### Exercise requirements
Convert the records, from the line containing "2444x1364 pixels." through the end of the records (both included), into a JSON list of strings with one string per line, skipping blank lines. Leave the pictures out of the answer.
---+---
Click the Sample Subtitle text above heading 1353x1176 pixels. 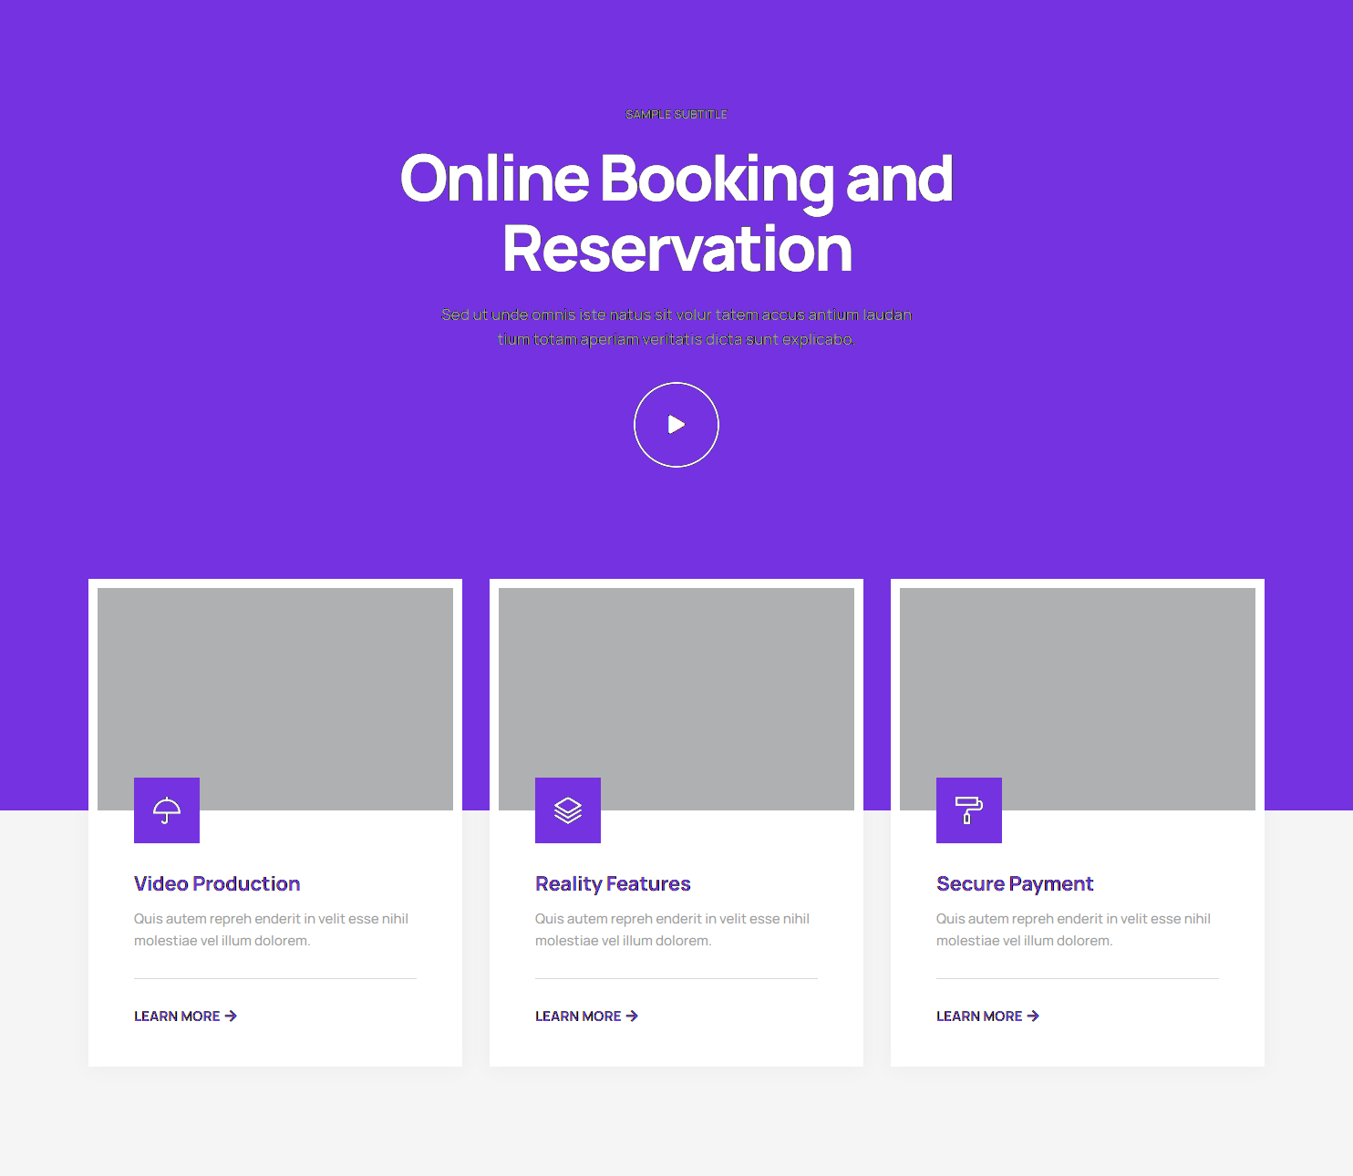pyautogui.click(x=677, y=114)
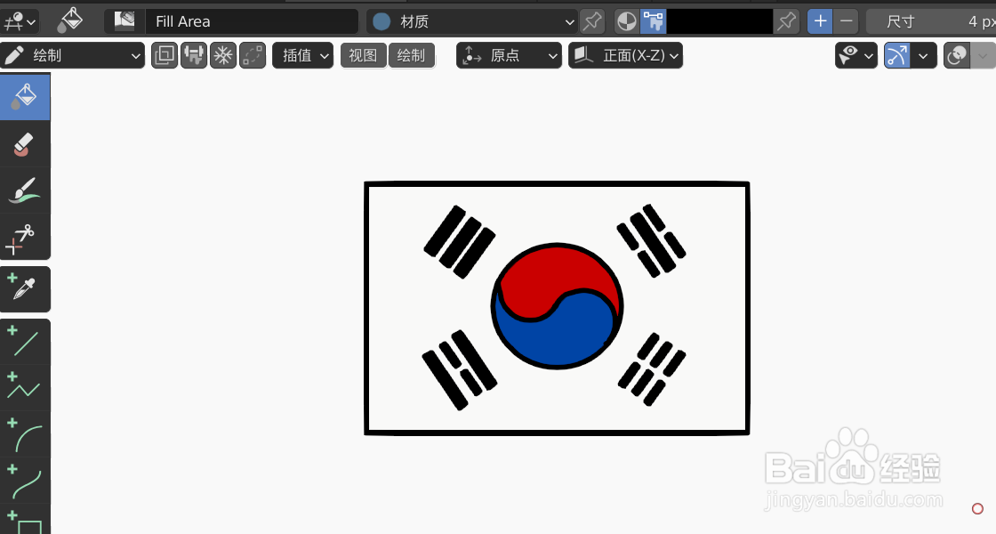
Task: Enable the snowflake stabilizer option
Action: click(x=222, y=54)
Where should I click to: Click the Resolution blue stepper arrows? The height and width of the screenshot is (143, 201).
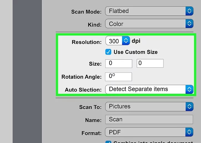126,41
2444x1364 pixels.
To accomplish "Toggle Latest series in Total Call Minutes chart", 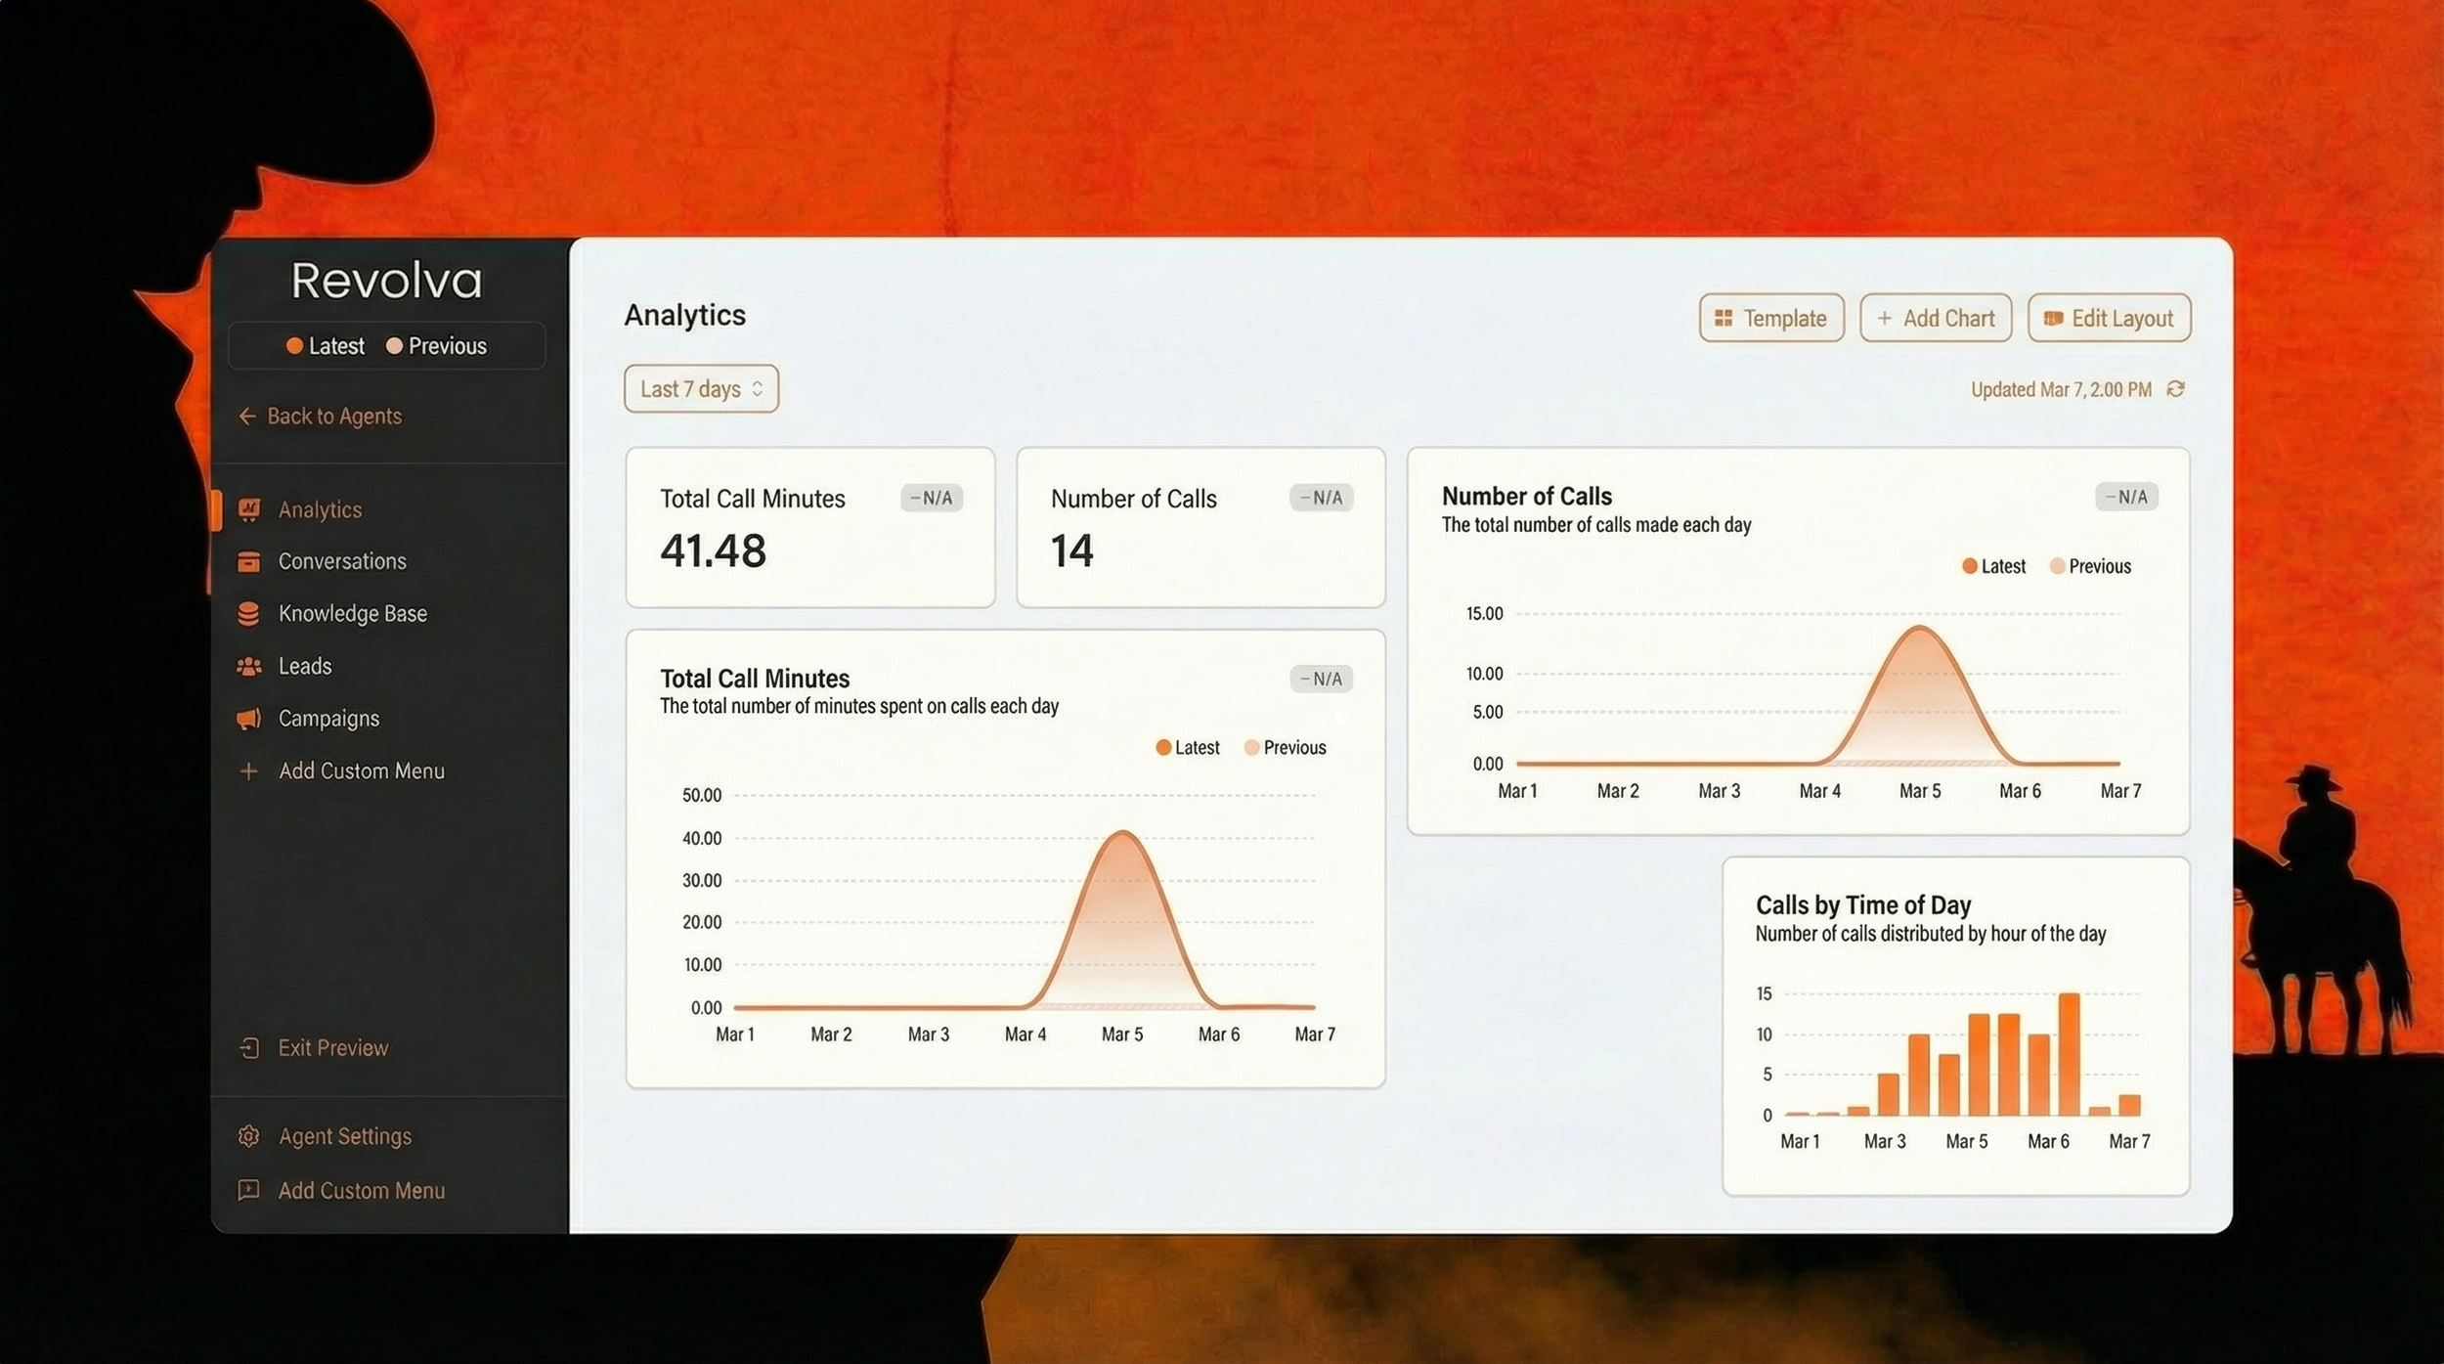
---+---
### Solution below
[
  "2444x1364 pixels.",
  "To accomplish \"Toggle Latest series in Total Call Minutes chart\", "
]